● Given instruction A: In the article on the history of self-driving cars below, at which conference did the writer hear Eric Schmidt speak?
● Given instruction B: Extend the article on the history of self-driving cars below, starting after its final sentence.

● Selected extract:
┄┄┄┄┄┄┄┄┄┄
Look Ma, No Hands! A Brief History of Self-Driving Cars

By  |  Saturday, October 9, 2010 at 3:17 pm

Less than two weeks ago, I attended a talk by Google CEO Eric Schmidt at the TechCrunch Disrupt conference. Schmidt spoke about a profoundly computer-augmented future, and said that there was no reason why super-safe self-driving cars couldn’t be built–in fact, he said he couldn’t understand why humans were allowed to drive automobiles at all. (As is fairly common with Schmidt comments, it wasn’t entirely clear where that comment sat on the continuum from utter frivolity to deadly seriousness.)

At the time, I wondered whether Google wanted to control the computers that controlled the world’s cars. Now we know the answer: It does, or at least it wants to play an active role in inventing the technology.
┄┄┄┄┄┄┄┄┄┄
● Source material:
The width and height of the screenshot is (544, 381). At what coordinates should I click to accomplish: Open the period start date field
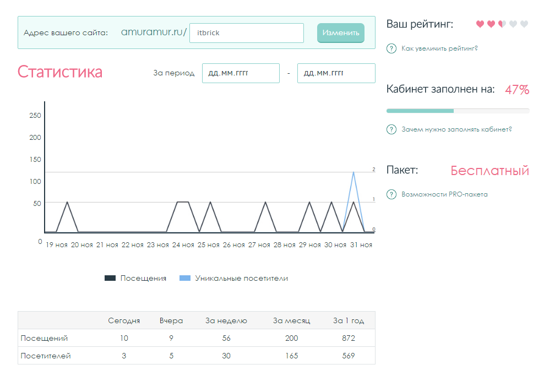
┄┄┄┄┄┄┄┄┄┄
● Result A: The TechCrunch Disrupt conference.

● Result B:
As the New York Times’ John Markoff reports and a Google blog post discloses, Google has been working on developing cars that can drive themselves. One such vehicle, a modified Prius, motored its way down the coast from San Francisco to Santa Monica. (Its route apparently came within a couple of miles of my house–maybe I shared the road with it.) The idea may stretch the definition of Google’s mission–”to organize the world’s information and make it universally accessible and useful”–but the noble goals include saving lives, reducing pollution, and generally making travel more efficient.

The Google blog post says that its autopilot vehicles have logged more than 140,000 miles to date, which presumably means the project has been going on for quite a while. It sounds cool, but I’m unclear why it’s apparently been secret until now, or why Schmidt spoke so cryptically and so recently of laws restricting the roads to self-driving cars without mentioning that Google was building them.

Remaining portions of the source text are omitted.